# Any 09' 585ultra pics yet?



## jiggerjake (Oct 23, 2008)

Anyone have any pics yet of the 09' 585 ultra? Would like to see how that frame looks built-up.-- I have no imagination


----------



## MCJ (Oct 8, 2002)

*New Build*

My 585 frame is coming in this week, I'll post pics when I get her built up......well I'll probably take it out for ride first and then post the pics!!


----------



## Kees (Nov 26, 2007)

Mine came in last week at my dealer.
They still have to build it up and i didn't see it untill now.


----------



## Kees (Nov 26, 2007)

Not build up but some pictures to start with

[


----------



## MCJ (Oct 8, 2002)

*Pics!*

Here is my '09 585 Ultra Build. Just picked it up yesterday so the saddle time was limited to a quick spin around the block but it felt fantastic. Pictures don't do it justice.


----------



## fitnerd (Jul 25, 2008)

Very nice build! How do you like those TRP calipers?


----------



## Kees (Nov 26, 2007)

Very nice build,the wheels are great to on this bike.
Hope to receive mine this coming weekend,and will post some pictures to.
Is this a size XL ?


----------



## MCJ (Oct 8, 2002)

Like I said, not much ride time on the bike to give an informed view on the TRP brakes. However, the contruction looks great, modulation is nice, and power seem comparable to DA but the true test will be when I'm coming down the other side of mountain or in a fast moving pack. Weight was nice at 240 grams complete, I weighed them to verify. 

Build spec was fairly conservative, nothing super light but proven and durable, a lot taken from my old ride. I put on KCNC hybrid ceramic pulley from my old bike and they are great, Enduro ceramic BB again from the old bike, Zipp stem and bars from the old bike, Arundel cages and Arundel tape, full ceramic bearings in the wheels (don't slam me for that, they roll GREAT), Speedplay pedals, Arione saddle, Vittoria Corsa EVO CX tires (replaced my Pro 3's, loved them but too many flats), and swapped over the other DA items (cranks, shifters, derailleurs). The one item I "splurged" on was the Parlee front derailleur clamp, $100 but its carbon and only 9 grams. 
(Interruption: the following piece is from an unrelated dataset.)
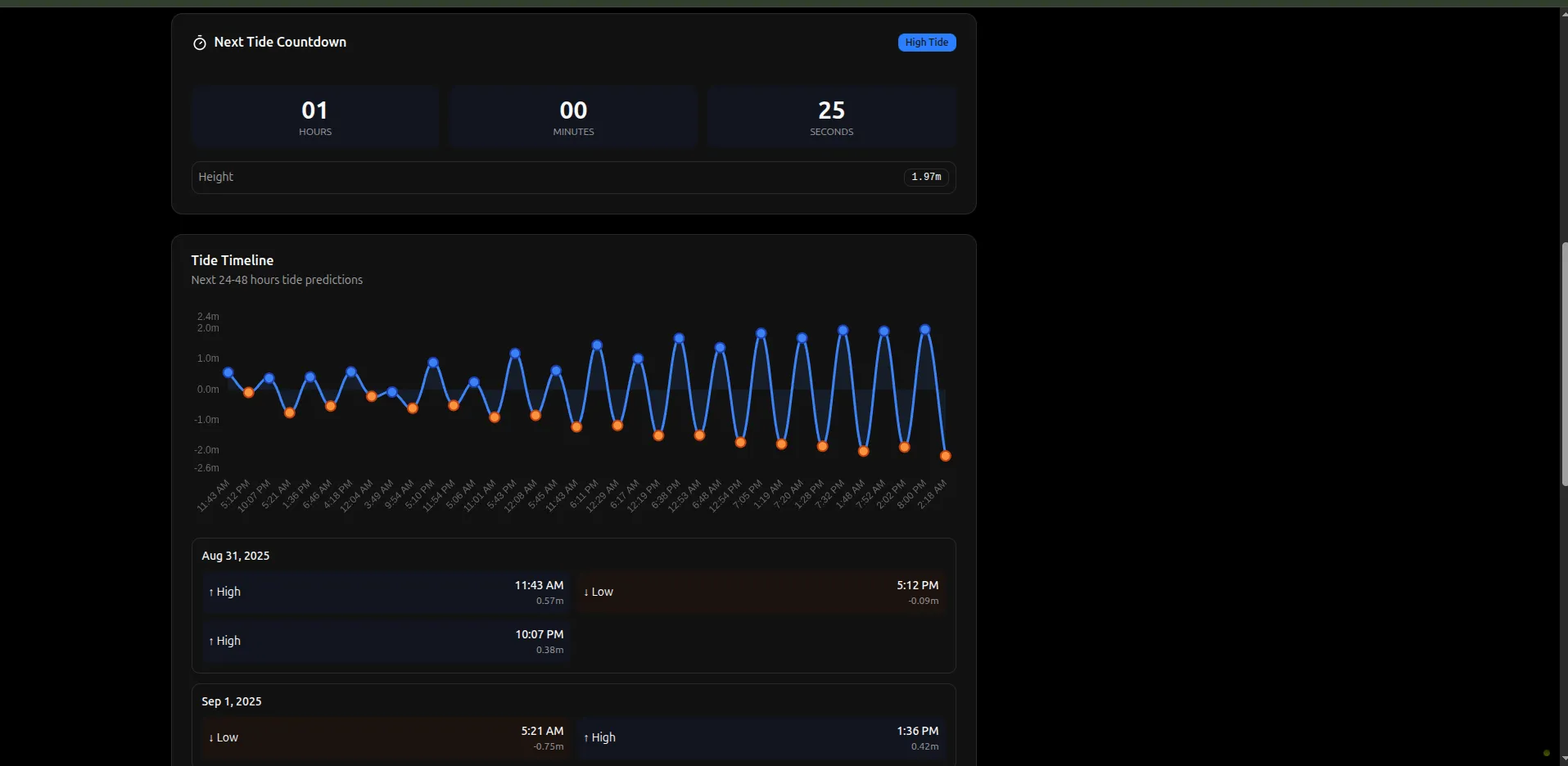Click the High Tide badge
Viewport: 1568px width, 766px height.
(x=926, y=42)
My other bikes, in order, have been Colnago Carbitubo (Italian but flexy), Calfee TetraPro (comfy), and last was a Lemond Tete de Course (carbon/ti version). All great bikes with their own personality but if my test rides are any indication the 585 Ultra will easily surpass them all with respect to ride quality and performance.


----------



## jiggerjake (Oct 23, 2008)

Veeery nice! Thanks for posting pics.Will wait to hear your thoughts on the ride.


----------



## YetiBoy (Oct 19, 2005)

Very well done! Once you've logged a few rides, I'd love to hear how it rides compated to your Lemond. I'm also riding a Ti/Carbon Tete and am considering a 585 Ultra (or a SuperSix). Any ride comparison thoughts would be greatly appreciated.

Thanks.


----------



## maximum7 (Apr 24, 2008)

Is that a Honda Fit? If so, how do you like it?


----------



## Originalyappa (Aug 20, 2007)

*Nice Rig*

Hi,
Very nice! 
How do you find the ride of those wheels? I really like them, but not 100% about the weight of them. They are around 1700g? Do you find them a little heavy?


----------



## MCJ (Oct 8, 2002)

*Honda Fit and Mavic Wheels*

I'll try to answer a couple of questions. First, yes that's a 2008 Honda Fit. I love the car, I wanted something cool and fast (350Z) but my budget told me to go with something cute and peppy. Lots of room, ie for bikes, and gas mileage is between 32-36 mpg. My wife liked it so much she has it now, but I got the van (even more room for bikes!!). Second question on my Mavic wheels. I love them. My previous setup was a pair of Reynolds Stratus DV tubulars for racing and Rolf Vector Pro's for training. I don't do a whole lot of racing so the Reynolds were overkill. They were great wheels but somewhat uncomfortable and they were tubulars which have their own issues. The Vector Pro's are bombproof but very harsh. I wanted something that was durable, comfortable, had good braking, aero, and looked cool. The Mavics do not disappoint. I talked to some former semi-pro's and they all said the Mavics were their favorite do it all wheel. Is it heavy? Yes, but it rolls like crazy. Had a Mavic rep tell me story, whether its true or not, about testing they did with lightweight and "heavy" wheels like the Cosmics and found on moderate grades, 2-6%, there was no difference. There reasoning was that the heavier wheel had more intertia and actually smoothed out the pedalling forces of the rider and essentially reduced the dead spots in the power cycle. Don't know if you believe it but I find they climb just fine and I feel way more comfortable coming down the other side on these wheels, especially when I have to use the brakes. If you're in the market for wheels I would look at custom built wheels with Edge rims or factory built Reynolds clinchers. Personally I still feel uncomfortable with carbon clinchers but I guess they've proven themselves so far.


----------



## Kees (Nov 26, 2007)

Finally here is mine.
Did already some rides and really love it.


----------